Impact of Neuraxial Labor Analgesia on Oxytocin Augmentation and Postpartum Hemorrhage---A Report from No Pain Labor N' Delivery in China

Abstract Number: BP 6
Abstract Type: Original Research

Yun Xia MD, PhD1 ; Mingpin Hu MD2; Lingqun Hu MD3; Francis S Stellaccio MD4; Tianna J Xia BA (Bachelor of Arts)5; Roger R Dzwonczyk MS, PE6
The Ohio State University Wexner Medical Center1 ; Second Affiliated Hospital of Wenzhou Medical College2; Northwestern University Feinberg School of Medicine 3; Stony Brook University School of Medicine, State University of New York at Stony Brook Health Science Center4; Case Western Reserve University5; The Ohio State University Wexner Medical Center6

Introduction: There is a concern in the Chinese obstetric community that neuraxial labor analgesia (NA) may be associated with postpartum hemorrhage (PPH) due to desensitization of oxytocin receptors caused by a possible increase in oxytocin augmentation during labor. No Pain Labor N’ Delivery (NPLD) was launched at the 2nd Affiliated Hospital of Wenzhou Medical College in 2010. The NA rate increased from 0% to 57%, the vaginal delivery rate increased and cesarean delivery (CD) rate decreased by 3.5%, and there was no change in the intrapartum CD rate. The aim of this impact study was to evaluate the impact of NA on oxytocin augmentation and PPH in a single Chinese academic center.

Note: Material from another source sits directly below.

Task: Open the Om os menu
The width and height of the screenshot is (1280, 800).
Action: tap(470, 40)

Methods: Data were collected from medical record review and from several hospital databases (01/2009-06/2011). The study period was divided into two phases, baseline (01/2009-06/2009, NA = 0%) and post (06/2010-06/2011, anesthesia service 24/7, NA >50%). NA was used only in the first stage of labor in low-risk laboring parturients; oxytocin augmentation or postpartum oxytocin was administered based on clinical judgment. Prophylactic intrauterine oxytocin 20 IU was administrated to CD patients. The packed red blood cell (PRBC) transfusion protocol was based on current ASA guidelines. Comparisons were made between the baseline and the post phases; outcomes included rate of oxytocin augmentation, postpartum oxytocin, PPH, transfusion, and hysterectomy. Chi-Square or Student’s t-test was used to determine statistical difference with alpha = 0.01.

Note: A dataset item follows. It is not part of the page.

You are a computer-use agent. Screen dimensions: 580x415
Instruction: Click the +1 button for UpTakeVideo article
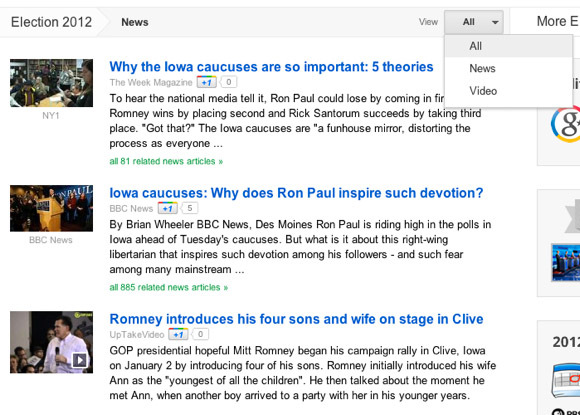[178, 334]
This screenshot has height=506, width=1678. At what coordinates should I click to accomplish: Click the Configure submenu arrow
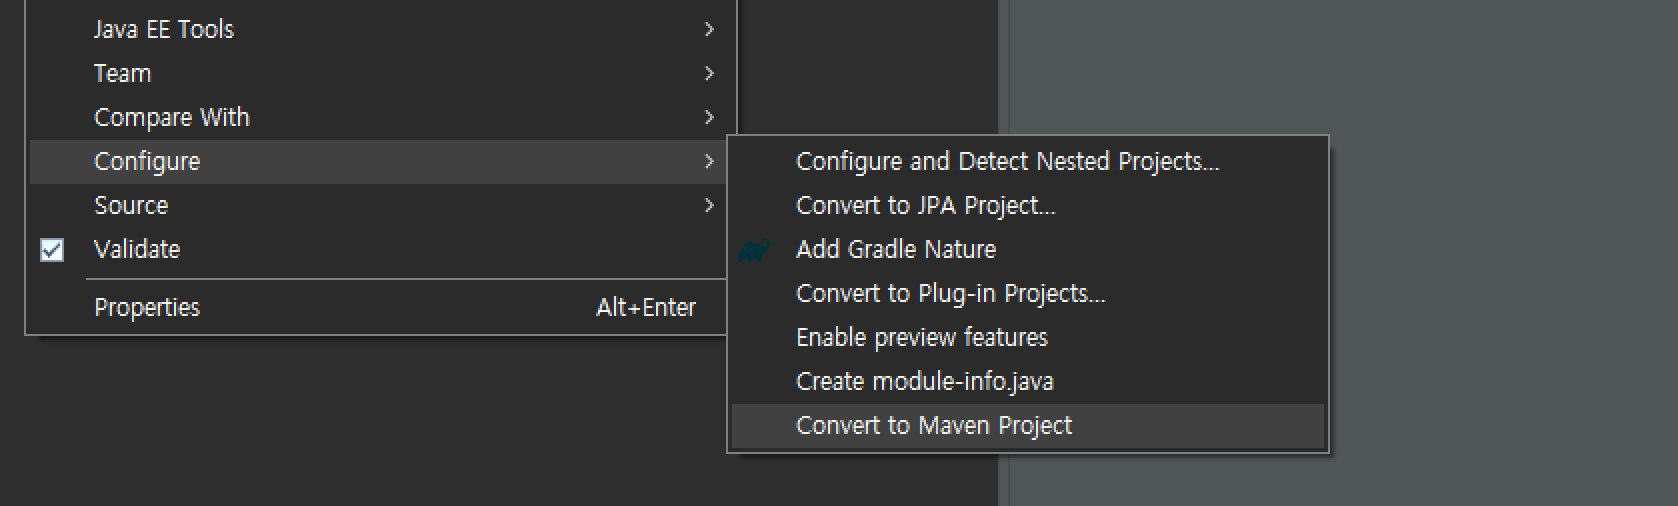coord(709,161)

Results: Among 15,415 deliveries, in the vaginal delivery patients of the post phase, the oxytocin augmentation rate increased by 17.6%, and the rates of postpartum oxytocin and PRBC administration decreased by 17.8%, and 1.5% respectively. The median oxytocin augmentation dose was 2.5 IU. No difference was found in the rate of PPH and average EBL of PPH patients for either vaginal delivery or CD, the average postpartum oxytocin dose and rate of PRBC administrated CD patients, nor overall PRBC transfused and hysterectomy rate.
Conclusions: Our data suggests that the increase in low dose intrapartum oxytocin augmentation observed after a marked increase in the rate of NA in the 1st stage of labor had no negative impact on PPH.